100kb of unusual code protecting nuclear, ATC and United Nations systems
Tue 2 Jun 2015

A small startup out of the University of London has attracted a modest but impressive cluster of early adopters since its work went commercial in 2011: Lockheed Martin, the civil nuclear sector, the air traffic control sector, the website of the United Nations, the Swiss military, London’s Network Rail and controversial French multinational IT services provider ATOS.
Abatis CEO Kerry Davis likens the company’s kernel driver to “the invention of the wheel – it’s really significant,” The product – since we cannot see the code – seems indistinguishable from magic, digital snake oil, as one hears the list of claims read out…
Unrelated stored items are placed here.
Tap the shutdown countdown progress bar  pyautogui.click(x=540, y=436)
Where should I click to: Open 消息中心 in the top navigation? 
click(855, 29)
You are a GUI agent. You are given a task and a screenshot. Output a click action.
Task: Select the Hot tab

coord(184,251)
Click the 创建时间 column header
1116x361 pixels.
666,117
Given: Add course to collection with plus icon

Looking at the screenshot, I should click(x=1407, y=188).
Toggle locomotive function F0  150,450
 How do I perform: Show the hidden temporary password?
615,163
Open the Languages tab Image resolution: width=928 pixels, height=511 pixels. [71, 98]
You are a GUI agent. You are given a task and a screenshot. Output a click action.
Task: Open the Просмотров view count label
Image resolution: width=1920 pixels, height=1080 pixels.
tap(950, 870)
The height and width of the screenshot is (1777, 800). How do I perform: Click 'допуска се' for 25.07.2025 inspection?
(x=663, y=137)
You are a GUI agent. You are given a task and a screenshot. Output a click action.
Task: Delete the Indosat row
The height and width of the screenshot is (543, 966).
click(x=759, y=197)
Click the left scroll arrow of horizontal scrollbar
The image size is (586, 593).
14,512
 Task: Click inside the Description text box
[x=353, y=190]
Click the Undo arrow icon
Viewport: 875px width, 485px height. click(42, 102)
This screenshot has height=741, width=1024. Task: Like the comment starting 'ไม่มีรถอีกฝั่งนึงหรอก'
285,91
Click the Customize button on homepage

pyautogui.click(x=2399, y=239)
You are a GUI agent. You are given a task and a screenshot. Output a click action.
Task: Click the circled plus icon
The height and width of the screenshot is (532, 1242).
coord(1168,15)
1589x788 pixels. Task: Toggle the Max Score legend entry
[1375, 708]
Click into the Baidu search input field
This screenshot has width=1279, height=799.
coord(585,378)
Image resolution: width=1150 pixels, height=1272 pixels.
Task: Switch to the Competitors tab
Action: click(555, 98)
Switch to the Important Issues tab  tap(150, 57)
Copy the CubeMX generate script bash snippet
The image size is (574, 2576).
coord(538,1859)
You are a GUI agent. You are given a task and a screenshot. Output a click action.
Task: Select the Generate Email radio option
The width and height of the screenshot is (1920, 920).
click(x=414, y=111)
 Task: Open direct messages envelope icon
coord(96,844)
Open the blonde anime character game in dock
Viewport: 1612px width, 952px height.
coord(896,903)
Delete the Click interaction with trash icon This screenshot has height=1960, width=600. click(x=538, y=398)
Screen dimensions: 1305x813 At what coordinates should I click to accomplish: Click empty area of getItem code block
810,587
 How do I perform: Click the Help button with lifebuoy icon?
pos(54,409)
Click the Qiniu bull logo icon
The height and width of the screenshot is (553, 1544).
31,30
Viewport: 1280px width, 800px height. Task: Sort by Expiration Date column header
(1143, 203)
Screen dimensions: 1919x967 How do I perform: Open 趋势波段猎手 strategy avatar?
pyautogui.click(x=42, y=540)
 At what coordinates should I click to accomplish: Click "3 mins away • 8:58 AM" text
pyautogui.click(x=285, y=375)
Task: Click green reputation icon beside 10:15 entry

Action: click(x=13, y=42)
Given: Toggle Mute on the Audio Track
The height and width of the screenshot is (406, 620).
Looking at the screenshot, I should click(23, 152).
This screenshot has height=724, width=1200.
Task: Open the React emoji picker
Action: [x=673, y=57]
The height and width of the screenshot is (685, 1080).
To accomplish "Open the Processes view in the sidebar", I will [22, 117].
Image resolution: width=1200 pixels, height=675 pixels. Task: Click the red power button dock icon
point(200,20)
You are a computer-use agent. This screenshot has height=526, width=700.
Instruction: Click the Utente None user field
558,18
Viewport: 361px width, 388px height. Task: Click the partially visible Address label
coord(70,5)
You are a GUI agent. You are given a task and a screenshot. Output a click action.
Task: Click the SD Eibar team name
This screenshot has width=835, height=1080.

It weighs in at under 100kb of discrete and autonomous code, prevents all attackers from writing to permanent storage, requires no signature files or whitelists, uses no heuristics or sandboxing, saves 7% of electricity costs, offers a 40% performance improvement over signature-based AV solutions, is backwards compatible to NT4 on Windows and is also available for Red Hat and other brands of Linux and Unix, in addition to a forthcoming iteration on Android.
“We can stop zero day malware,” claims Davis. “The known unknowns and the unknown unknowns,”
The company’s most powerful known client, Lockheed Martin, have released a partial report of their findings with the Abatis system, which finds the potential for scalable savings in data centres ‘highly significant’, observing ‘a potential annual cost saving in excess of £12 at server level’ – scaling up to £125,000 in a data centre with 10,000 servers.
“There’s some secret source in there,” Abatis’ Christian Rogan tells The Stack at InfoSec 2015. “so I can’t explain how it precisely works, but it’s an in-kernel defence mechanism, so when the computer fires up … the moment the files become apparent in the system, HDF [Abatis Host Integrity Technology] is there as a program that’s protecting all the other programs that come afterwards. If you try to get ahead of it in the stack it won’t let you…it’s looking for unapproved I/O traffic related to specific processes. You won’t stop processes from running in memory, but you will stop processes writing to disk,”
Rogan admits that in server environments that may not reboot for months, or even years, HGF’s write-prohibitions may not be so meaningful, since malign processes can do a lot of damage without writing to disk. “It’s not a magic bullet,” he admits. “we still see all those unapproved processes, but because they’re not actually trying to write to disk, but we could find [the processes] for you and make you aware of them,”
The company sees the future of the company’s diminutive 100k watchdog especially in the exploding IoT field, and in the mobile space. “I see it in every mobile,” says Rogan. “every smart meter…people are worried about smart meters being hacked, as are the providers. I worked in that space for a while, and one of the problems is that they don’t have control over the updates. It costs an awful lot to send GSM signals down…so a if a breach does occur with a smart meter, it may be some time before you find out about it,”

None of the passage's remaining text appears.